How LLMs call tools
An LLM never runs a tool itself - it only generates text that requests one, and the harness around it parses that request, runs the operation, and feeds the result back into the conversation.
The loop
Each tool call is a full round-trip:
- The harness sends a request with the conversation so far and the list of available tools.
- The model ends its turn with a structured block naming the tool and its arguments. Nothing has run yet - it has stopped and is waiting.
- The harness executes the tool and sends a new request: the whole conversation again, plus the model's tool-call turn and the result attached to it.
- The model reads the result and continues, either requesting another tool or answering.
This repeats until the model responds with no tool calls.
Most tool-calling APIs keep no state between requests, so the message list is the only memory and the harness resends it every turn.
This also makes tool calling turn-based: the model can't receive a result in the middle of a response. Streaming lets the harness show tokens as they're generated, but the model still finishes its turn before any tool runs.
Two layers of registration
The harness tells the model which tools exist, and it happens at two layers.
On the wire, tools are a JSON field in the request body, written to the provider's spec. Anthropic's schema differs from OpenAI's, so the harness serializes to whichever one it's calling. At this layer the tools are metadata, sitting outside the prompt.
Inside the model, the provider's server takes that JSON and renders it into the tokens the model actually reads. The model never sees a field - it sees text, placed in or near the system prompt in the format it was fine-tuned on.1
So the harness registers tools in the provider's format, and the server builds the real prompt from it. The format is a public contract; the prompt the server generates is internal, and the provider can change it without touching your API call.
Native calling and hand-rolled prompting
Before native tool calling, you could build the same thing by hand: write instructions telling the model to return JSON with an action and arguments, parse the response, run the action, and feed the result into the next prompt. The loop is identical to the native one.
Native tool calling is that pattern, standardized, and only two of its differences are real:
- The model was fine-tuned on the provider's tool format, so it's more reliable at deciding when to call, extracting arguments, and chaining steps than it is at following instructions you wrote.
- The schema is machine-readable, so the inference stack can constrain decoding to it and guarantee valid JSON - though only if the serving layer turns that on.
Everything else is plumbing the API handles for you - the schema lives in a field instead of your prompt, the response is a typed block instead of text you parse, a stop reason flags the call, parallel calls arrive with IDs to match their results. None of it changes what the model can do.

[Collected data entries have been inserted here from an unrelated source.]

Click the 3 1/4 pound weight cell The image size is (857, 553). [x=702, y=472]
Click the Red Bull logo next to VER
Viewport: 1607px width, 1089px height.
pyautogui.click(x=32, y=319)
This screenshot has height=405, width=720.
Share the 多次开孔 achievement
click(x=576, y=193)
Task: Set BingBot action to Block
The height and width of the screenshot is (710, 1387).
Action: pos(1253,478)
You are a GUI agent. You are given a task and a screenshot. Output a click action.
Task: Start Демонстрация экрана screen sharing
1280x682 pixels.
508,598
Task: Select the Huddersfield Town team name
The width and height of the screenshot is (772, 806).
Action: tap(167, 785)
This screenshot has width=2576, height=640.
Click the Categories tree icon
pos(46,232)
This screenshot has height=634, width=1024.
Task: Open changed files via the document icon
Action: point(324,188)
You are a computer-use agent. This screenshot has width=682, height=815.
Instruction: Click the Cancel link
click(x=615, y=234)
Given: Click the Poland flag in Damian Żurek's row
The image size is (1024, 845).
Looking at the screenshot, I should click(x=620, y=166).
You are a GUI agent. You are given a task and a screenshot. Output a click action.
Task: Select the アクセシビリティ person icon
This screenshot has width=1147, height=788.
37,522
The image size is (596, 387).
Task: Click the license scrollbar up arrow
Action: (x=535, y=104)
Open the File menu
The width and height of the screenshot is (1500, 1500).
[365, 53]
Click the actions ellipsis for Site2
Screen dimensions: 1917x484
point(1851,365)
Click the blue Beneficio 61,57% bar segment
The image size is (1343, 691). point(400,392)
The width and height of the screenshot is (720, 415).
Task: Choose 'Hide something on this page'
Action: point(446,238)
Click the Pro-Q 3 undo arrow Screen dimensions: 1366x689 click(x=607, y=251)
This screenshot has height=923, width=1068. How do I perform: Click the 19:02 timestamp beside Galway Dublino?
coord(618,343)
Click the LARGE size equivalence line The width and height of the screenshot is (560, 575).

What decides and what coordinates
Whether to call a tool, which one, and with what arguments is the model's judgment, not something the harness or server grants at runtime.
That judgment is built during fine-tuning, on examples that show tool definitions, when a call is warranted, how to fill in the arguments, how to read a result, and when to stop. A model with thin tool training still emits calls, but it misjudges when to call and fills arguments poorly, falling back on general instruction-following. Because the skill sits in the weights, the same harness gets better tool use just by swapping in a better-trained model.
Coordination is a separate matter, split between the server and the harness. The server only translates a single request: JSON into prompt, model output into a typed block. It holds no state and runs nothing.
The harness does the real orchestration. It executes the tools, runs the loop, handles errors, enforces permissions, and manages the message history across turns.
When the structure comes back invalid
A malformed tool call isn't always a training problem. Training is the cause when the model is small, old, or lightly tuned for tools and falls back to general instruction-following, but more often the cause is elsewhere.
The usual culprit is the inference stack. If the serving layer doesn't constrain decoding to the schema, nothing forces valid JSON even when the model knows the format, and many self-hosted setups skip this step.
Two other factors make it worse. High temperature pushes the model toward lower-probability tokens and raises the rate of malformed output on the same weights. Deeply nested schemas with many required fields degrade structural accuracy, even on a model that handles flat schemas without trouble.
So before blaming the model, lower the temperature and check whether the serving stack constrains decoding. If validity still doesn't improve, the weights are the bottleneck and the answer is a different model.